Je pris sa longue main sèche :
— Adieu, Juif Errant, voyageur heureux et sans but ! Votre optimisme n’est pas médiocre, et qu’ils sont fous ceux qui vous représentent comme un aventurier hâve et hanté de remords.
— Des remords ? Pourquoi ? Gardez la paix de l’âme et soyez méchant. Les bons vous en sauront gré. Le Christ ! je l’ai bafoué. Il m’a fait surhumain. Adieu !…
Photographie de Guillaume Apollinaire soldat au printemps 1916 après sa blessure à la tempe.
Je suivis des yeux, tandis qu’il s’éloignait dans la nuit froide, les jeux de son ombre, simple, double ou triple selon les lueurs des réverbères.
Soudain, il agita les bras, poussa un cri lamentable de bête blessée et s’abattit sur le sol.
Je me précipitai en criant. Je m’agenouillai et déboutonnai sa chemise. Il tourna vers moi des yeux égarés et parla confusément :
— Merci. Le temps est venu. Tous les quatre-vingt-dix ou cent ans, un mal terrible me frappe. Mais je me guéris, et possède alors les forces nécessaires pour un nouveau siècle de vie.
Et il se lamenta, disant :
— Oï ! oï, ce qui signifie « hélas ! » en hébreu.

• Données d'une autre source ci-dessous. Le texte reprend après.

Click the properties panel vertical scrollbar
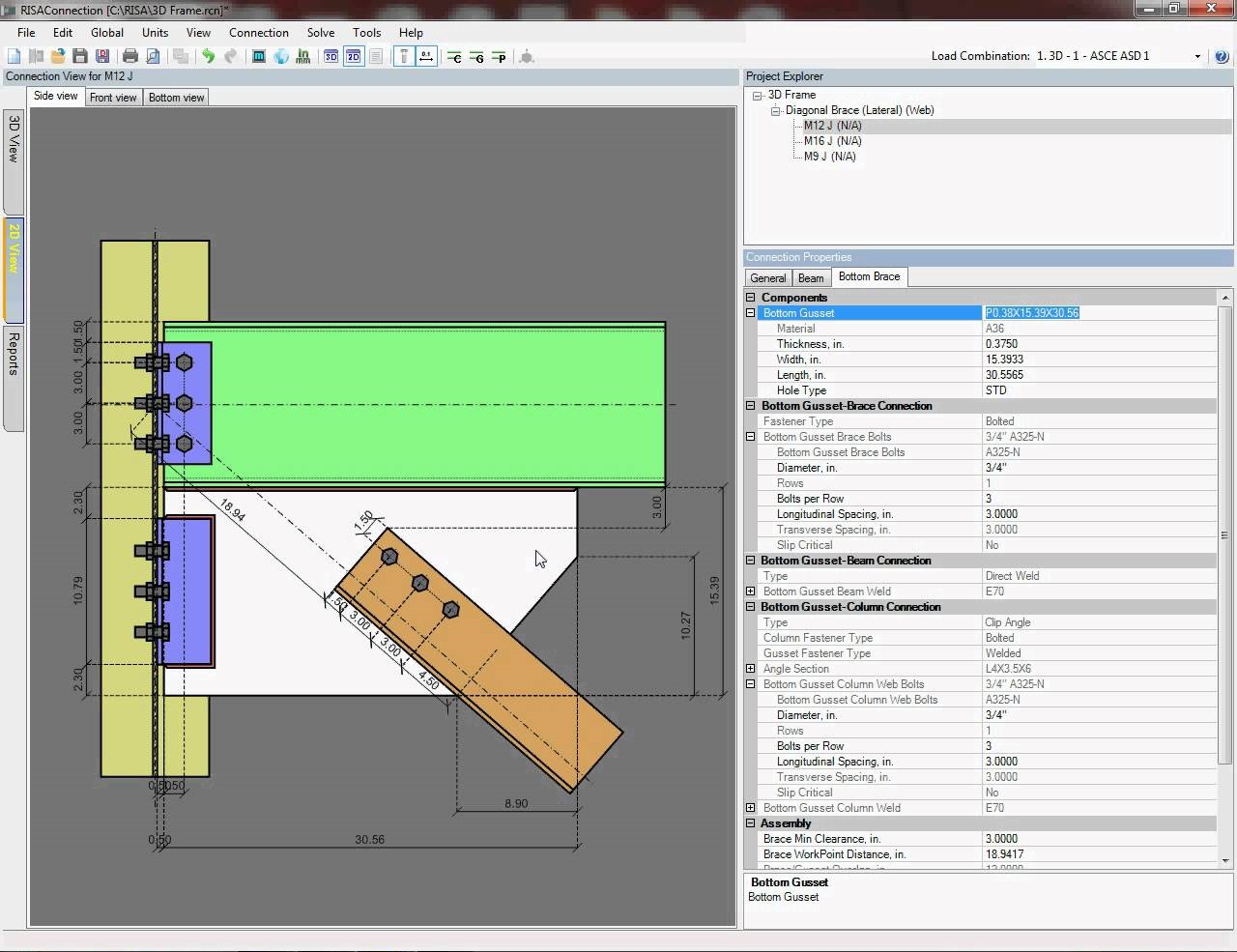The width and height of the screenshot is (1237, 952). coord(1225,534)
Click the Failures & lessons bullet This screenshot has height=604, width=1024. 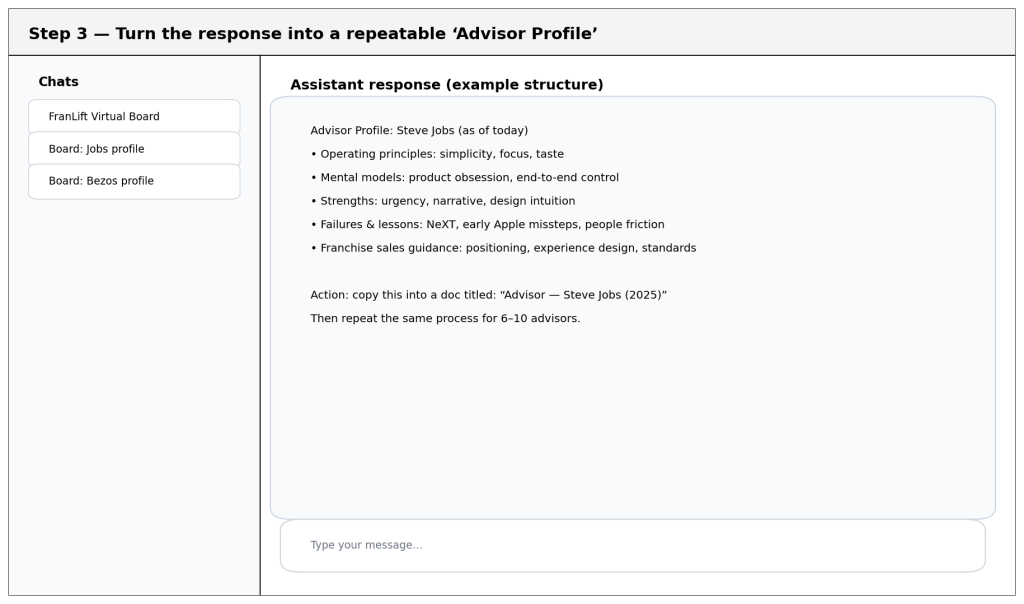click(487, 225)
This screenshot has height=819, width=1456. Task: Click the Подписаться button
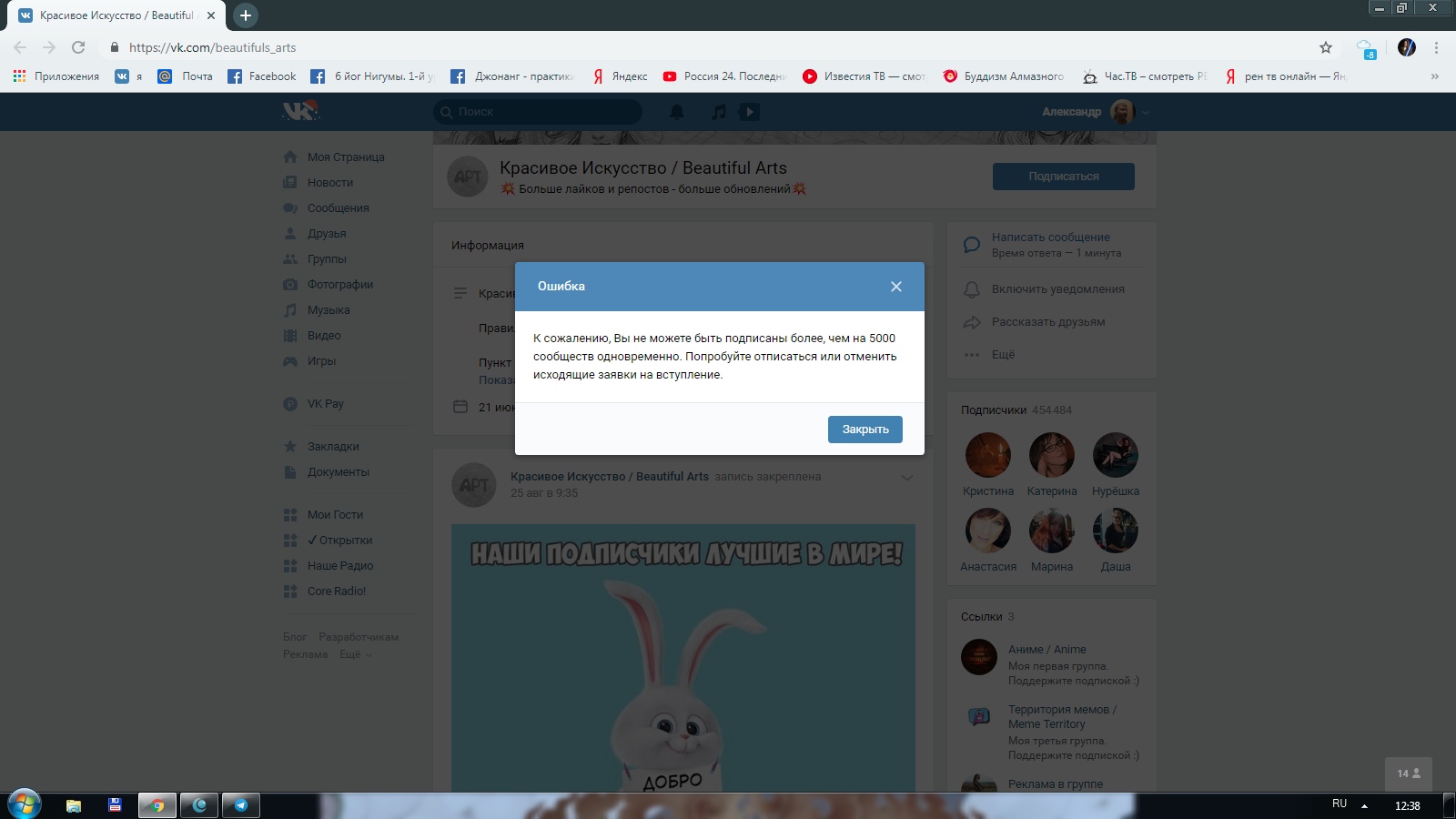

Durant ce temps, toute la puterie du quartier juif, attirée par les cris, était descendue dans la rue. La police accourut. Il y eut aussi des hommes à peine vêtus qui s’étaient levés en hâte de leur lit. Des têtes paraissaient aux fenêtres. Je m’écartai et regardai s’éloigner le cortège des agents de police emportant Laquedem, suivis de la foule des hommes sans chapeau et des filles en peignoir blanc empesé. Bientôt il ne resta dans la rue qu’un vieux juif aux yeux de prophète. Il me regarda avec défiance et murmura en allemand :
— C’est un juif. Il va mourir.
Et je vis qu’avant d’entrer dans sa maison, il ouvrait son manteau et déchirait sa chemise, diagonalement.